Die internationale marxistisch-leninistische und Arbeiterbewegung steht nach dem Bankrott des bürokratischen Kapitalismus in der Sowjetunion und den Ländern Osteuropas vor einer historischen Entscheidung: Vorbereitung eines neuen internationalen Aufschwungs des Kampfs für den Sozialismus oder Kapitulation vor dem modernen Antikommunismus mit seinen Angriffen auf den Marxismus-Leninismus, vor der Niederlagenstimmung und den zeitweiligen Schwierigkeiten?

Nie zuvor in der Geschichte der Menschheit hat es ausgereiftere materielle Grundlagen für eine Gesellschaftsordnung ohne Ausbeutung und Unterdrückung, für ein friedliches und gleichberechtigtes Zusammenleben und für den wirtschaftlichen und kulturellen Austausch zum gegenseitigen Nutzen der Völker gegeben. Die Umwälzung der kapitalistischen Produktionsbasis zu einer internationalen Produktion unter der Herrschaft einiger weniger multinationaler Monopole geht einher mit einer Internationalisierung der Krisen und des Klassenkampfs. Die Allgemeine Krise des Kapitalismus ist in ihre 5. Phase getreten, in der das kapitalistische Weltsystem einer ausgeprägten Labilität und einer allgemeinen Destabilisierung ausgesetzt ist. Die allseitige materielle Vorbereitung der sozialistischen Gesellschaft durch die revolutionäre Entwicklung der Produktivkräfte ist der Boden für einen neuen Aufschwung des Kampfs für den Sozialismus.

Zu diesem Aufschwung wird es kommen, wenn auch die dafür erforderlichen subjektiven Voraussetzungen geschaffen werden.

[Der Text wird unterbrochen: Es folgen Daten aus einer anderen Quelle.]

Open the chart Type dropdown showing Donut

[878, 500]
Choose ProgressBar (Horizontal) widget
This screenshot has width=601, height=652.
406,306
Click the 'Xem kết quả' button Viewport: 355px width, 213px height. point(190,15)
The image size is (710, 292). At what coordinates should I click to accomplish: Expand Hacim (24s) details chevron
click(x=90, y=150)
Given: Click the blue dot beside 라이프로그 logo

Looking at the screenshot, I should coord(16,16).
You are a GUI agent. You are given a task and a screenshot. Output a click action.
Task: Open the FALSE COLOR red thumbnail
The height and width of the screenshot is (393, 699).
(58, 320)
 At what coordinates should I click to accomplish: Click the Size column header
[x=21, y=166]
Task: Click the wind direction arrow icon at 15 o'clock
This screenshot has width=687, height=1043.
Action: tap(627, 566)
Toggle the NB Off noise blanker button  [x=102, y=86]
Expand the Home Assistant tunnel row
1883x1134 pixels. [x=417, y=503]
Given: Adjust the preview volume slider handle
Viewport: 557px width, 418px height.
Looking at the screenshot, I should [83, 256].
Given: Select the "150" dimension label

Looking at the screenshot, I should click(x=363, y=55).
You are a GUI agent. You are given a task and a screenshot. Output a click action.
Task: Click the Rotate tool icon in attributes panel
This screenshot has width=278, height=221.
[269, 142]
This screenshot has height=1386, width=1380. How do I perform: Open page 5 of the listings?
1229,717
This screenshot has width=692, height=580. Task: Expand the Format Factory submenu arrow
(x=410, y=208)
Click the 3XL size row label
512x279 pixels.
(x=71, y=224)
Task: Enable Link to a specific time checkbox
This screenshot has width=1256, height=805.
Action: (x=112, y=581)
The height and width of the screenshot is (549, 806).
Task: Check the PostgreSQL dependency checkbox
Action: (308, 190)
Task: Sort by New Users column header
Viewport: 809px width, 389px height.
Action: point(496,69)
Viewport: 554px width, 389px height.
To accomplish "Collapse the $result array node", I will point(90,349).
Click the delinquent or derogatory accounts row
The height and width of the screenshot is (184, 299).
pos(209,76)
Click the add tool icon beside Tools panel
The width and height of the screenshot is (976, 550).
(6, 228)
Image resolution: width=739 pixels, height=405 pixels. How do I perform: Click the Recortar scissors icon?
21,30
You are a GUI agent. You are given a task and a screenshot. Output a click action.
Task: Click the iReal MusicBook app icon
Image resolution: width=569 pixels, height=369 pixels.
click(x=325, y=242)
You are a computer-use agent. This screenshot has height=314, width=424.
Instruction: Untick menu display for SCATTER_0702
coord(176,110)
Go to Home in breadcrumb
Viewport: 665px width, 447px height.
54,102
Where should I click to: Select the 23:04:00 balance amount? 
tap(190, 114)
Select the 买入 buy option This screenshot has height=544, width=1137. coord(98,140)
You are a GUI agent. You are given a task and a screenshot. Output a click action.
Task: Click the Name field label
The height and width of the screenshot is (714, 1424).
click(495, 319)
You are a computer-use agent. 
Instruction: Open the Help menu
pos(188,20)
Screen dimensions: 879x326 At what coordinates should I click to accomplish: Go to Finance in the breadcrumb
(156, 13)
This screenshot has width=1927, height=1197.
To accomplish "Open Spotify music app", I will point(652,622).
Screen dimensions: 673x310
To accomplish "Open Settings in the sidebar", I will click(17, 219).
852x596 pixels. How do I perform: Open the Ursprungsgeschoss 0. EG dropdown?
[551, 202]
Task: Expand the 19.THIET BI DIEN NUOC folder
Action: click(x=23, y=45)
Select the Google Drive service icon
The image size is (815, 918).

Dazu müssen die grundlegenden Fragen, die die Geschichte und die veränderten gesellschaftlichen Bedingungen aufgeworfen haben, erschöpfend beantwortet werden:

  1. Wie und warum war es möglich, daß sich ausnahmslos alle ehemals sozialistischen Länder wieder in kapitalistische Länder verwandelten?
  2. Welche Ursachen hat der offensichtliche Widerspruch zwischen der objektiven Entwicklung des imperialistischen Weltsystems und dem dahinter zurückgebliebenen Klassenbewußtsein der Arbeiterklasse und anderer werktätiger Massen, insbesondere in den Ländern des staatsmonopolistischen Kapitalismus?
  3. Woher kommt die vorherrschende Zersplitterung der internationalen marxistisch-leninistischen und Arbeiterbewegung?
  4. Was ist der allgemeine Kern der unübersehbaren Probleme beim Neuaufbau marxistisch-leninistischer Parteien neuen Typs nach der revisionistischen Entartung der meisten ehemals kommunistischen Parteien?
  5. Welche tieferen Ursachen haben die gesellschaftlichen Veränderungen im Rahmen des imperialistischen Weltsystems, und was sind ihre Auswirkungen auf die Entwicklung des internationalen Klassenkampfs?
  6. Welche Schlußfolgerungen haben die Marxisten-Leninisten in Theorie und Praxis für den revolutionären Kampf um den echten Sozialismus, für den Aufbau der marxistisch-leninistischen Partei neuen ,Typs sowie die Gewinnung der entscheidenden Mehrheit der Arbeiterklasse und ihrer Verbündeten zu ziehen?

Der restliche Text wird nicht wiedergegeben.